温暖化により高温で乾燥する→人為的な要因がなくとも自然に発火しやすくなる、あるいは落雷によって森に火がつきやすくなる→山火事になる→高温、乾燥のためにどんどん燃え広がる…負の連鎖が続く…

この山火事の魔の手、その背後の地球温暖化の魔の手が、ついにスポーツにまで直接的に災いを起こすようになってしまった。

スポーツがいつまでも行える豊かな地球環境を守ることは、持続可能な社会や経済発展に直結する。逆に言えば、スポーツができる環境を守ることが、持続可能な地球環境のバロメータや目標となり、その中心的な信条がSDGsとなるはずである。この観点から、スポーツ界も、こうした地球温暖化、環境問題に対してもっと「The Earth Matters」の声を発していいと思うが…少なくとも私が思うに、そうはなっていない。
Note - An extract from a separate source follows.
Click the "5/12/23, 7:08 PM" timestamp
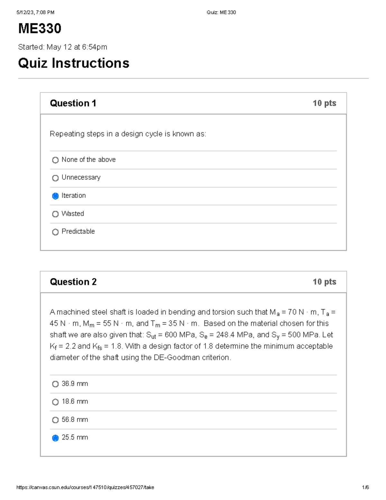386x500 pixels. click(x=35, y=12)
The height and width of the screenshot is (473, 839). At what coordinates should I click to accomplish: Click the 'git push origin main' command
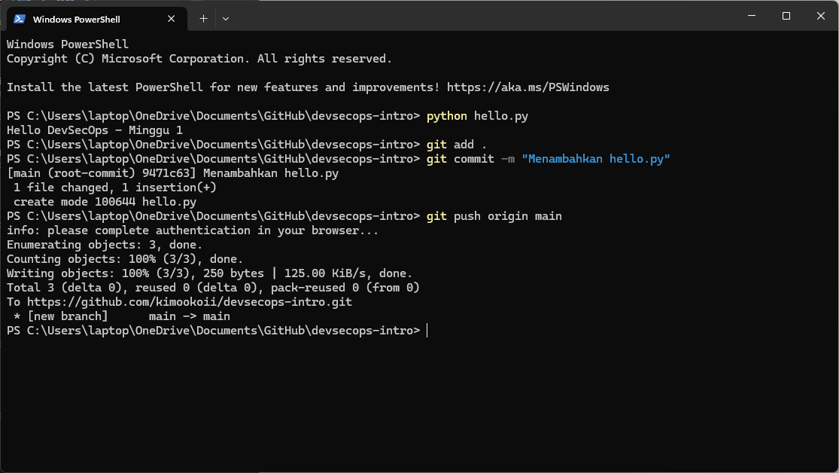tap(494, 216)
2020年、アメリカで起こった大きな社会的ムーブメントの1つが「Black Lives Matter」。これはもはや誰もが知っていなければいけない社会的常識なので、詳細についていちいち書くのは略するが、簡単にいうと、歴史的に社会的地位が低かった黒人の地位向上、さらにすべての人種の公平・公正を求める社会的運動と言える。この運動、もはや大多数の企業、さらにスポーツ界も見過ごすことはできなくなり、社会的インパクトを与えている。スポーツ界からでは、NBAはプレーオフで常にコートに「Black Lives Matter」を表示し、かつてNFLのキャパニック選手がとった「国歌斉唱中膝をつく」ことを積極的に支持するようになった。また、テニスの大坂なおみ選手のように、黒人の犠牲者名をマスクに書くなど、「Black Lives Matter」を積極的にサポート、自ら発信する選手も現れている。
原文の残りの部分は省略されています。